* _Data extracts_

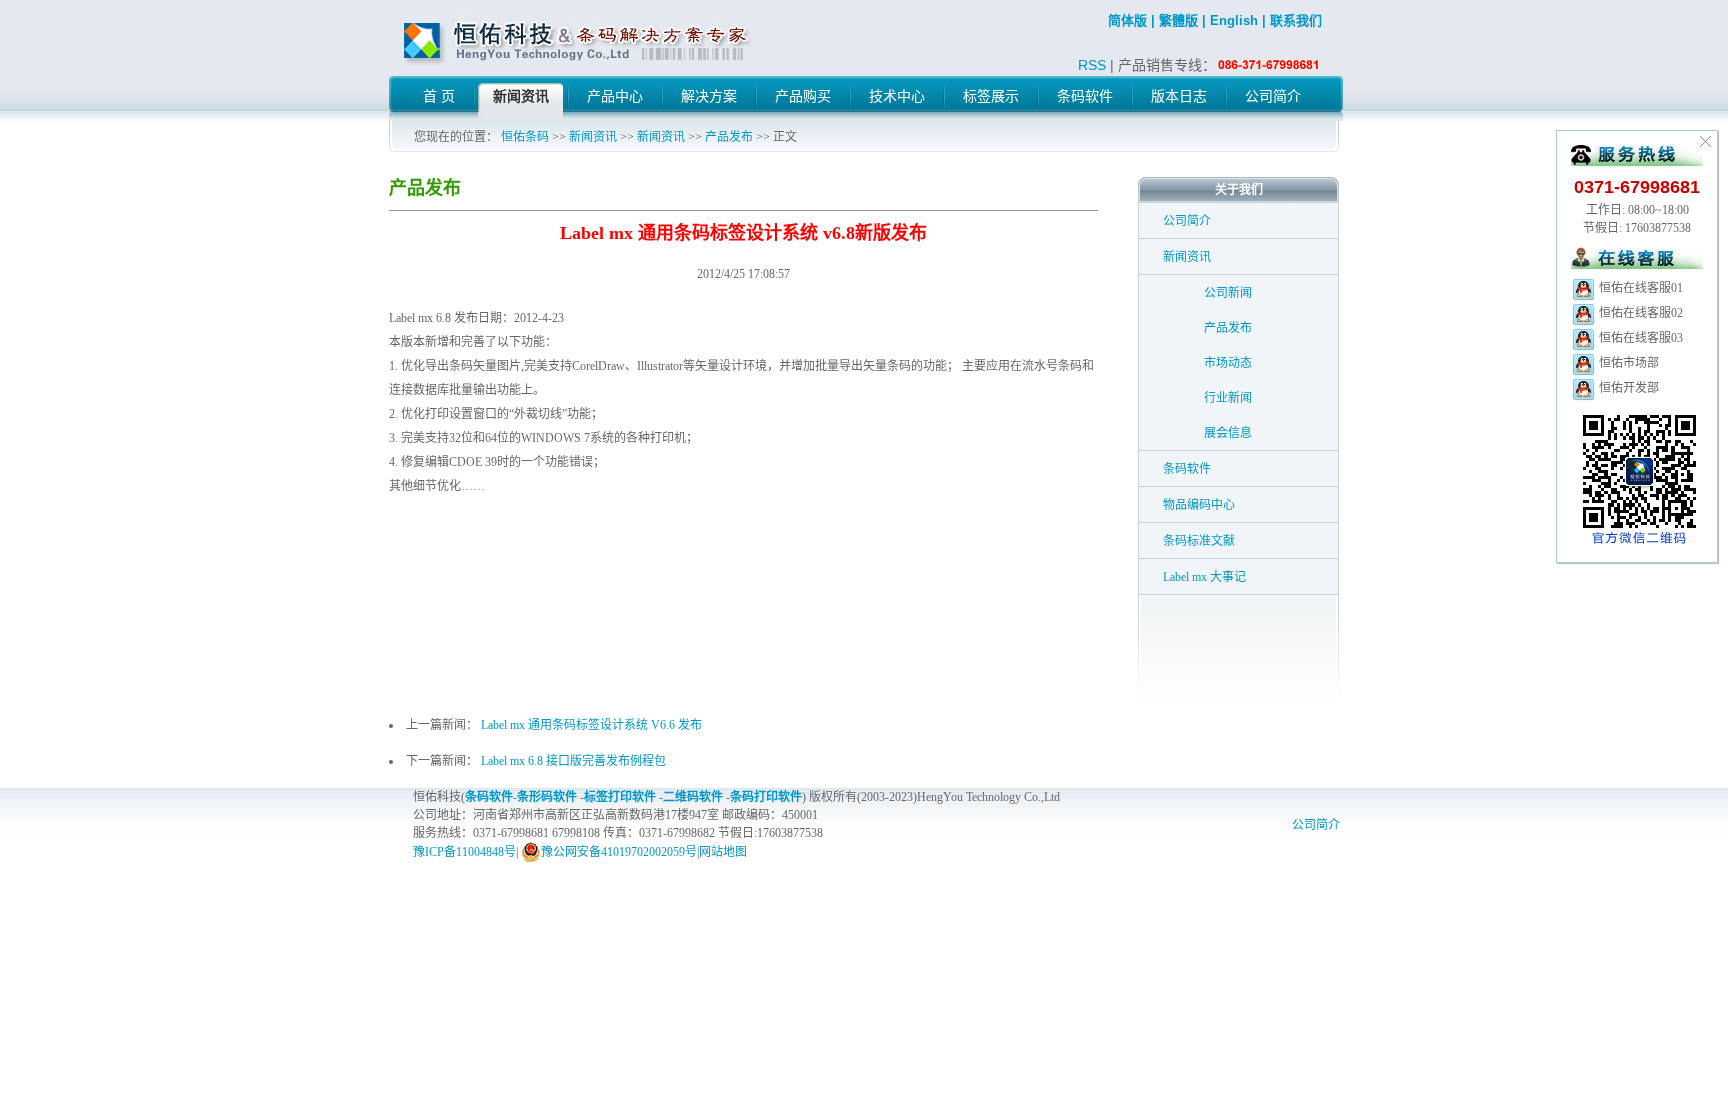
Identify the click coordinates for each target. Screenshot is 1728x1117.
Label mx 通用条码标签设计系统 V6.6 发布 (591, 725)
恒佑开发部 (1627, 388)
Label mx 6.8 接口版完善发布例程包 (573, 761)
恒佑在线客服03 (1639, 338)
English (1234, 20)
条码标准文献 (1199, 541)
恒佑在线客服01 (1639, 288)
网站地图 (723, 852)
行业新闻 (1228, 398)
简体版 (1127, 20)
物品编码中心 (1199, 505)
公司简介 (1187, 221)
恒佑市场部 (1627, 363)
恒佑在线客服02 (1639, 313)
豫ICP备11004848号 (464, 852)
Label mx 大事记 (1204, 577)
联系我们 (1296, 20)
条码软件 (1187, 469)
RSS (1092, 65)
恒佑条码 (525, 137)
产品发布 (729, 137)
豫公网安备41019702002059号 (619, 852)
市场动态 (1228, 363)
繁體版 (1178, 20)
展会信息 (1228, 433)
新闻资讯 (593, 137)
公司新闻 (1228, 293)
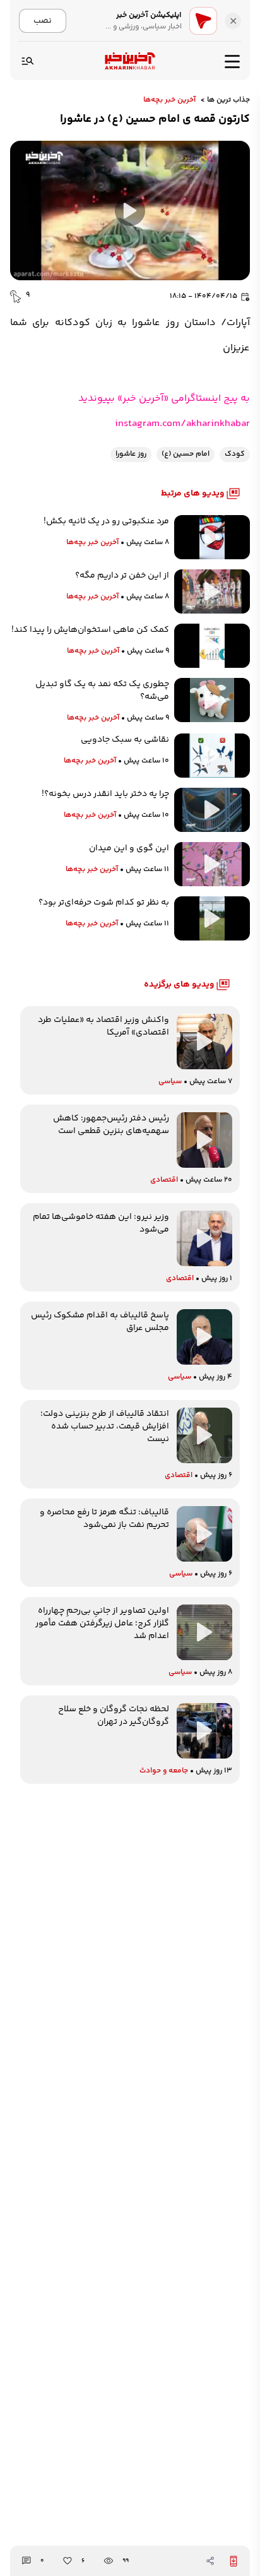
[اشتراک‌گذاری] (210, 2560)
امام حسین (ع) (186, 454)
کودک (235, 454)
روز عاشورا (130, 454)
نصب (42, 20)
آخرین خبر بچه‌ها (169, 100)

* _Problem statement_
Line by line, reproduce the material above exactly, leaving each picture out.

* _Response for this exercise_
Identify the click coordinates for each target. Screenshot is 1728x1117.
Label mx 通用条码标签设计系统 V6.6 发布 (591, 725)
恒佑开发部 (1627, 388)
Label mx 6.8 接口版完善发布例程包 (573, 761)
恒佑在线客服03 (1639, 338)
English (1234, 20)
条码标准文献 (1199, 541)
恒佑在线客服01 (1639, 288)
网站地图 (723, 852)
行业新闻 (1228, 398)
简体版 (1127, 20)
物品编码中心 (1199, 505)
公司简介 (1187, 221)
恒佑市场部 (1627, 363)
恒佑在线客服02 (1639, 313)
豫ICP备11004848号 (464, 852)
Label mx 大事记 (1204, 577)
联系我们 (1296, 20)
条码软件 (1187, 469)
RSS (1092, 65)
恒佑条码 (525, 137)
产品发布 (729, 137)
豫公网安备41019702002059号 (619, 852)
市场动态 (1228, 363)
繁體版 (1178, 20)
展会信息 (1228, 433)
新闻资讯 (593, 137)
公司新闻 (1228, 293)
[اشتراک‌گذاری] (210, 2560)
امام حسین (ع) (186, 454)
کودک (235, 454)
روز عاشورا (130, 454)
نصب (42, 20)
آخرین خبر بچه‌ها (169, 100)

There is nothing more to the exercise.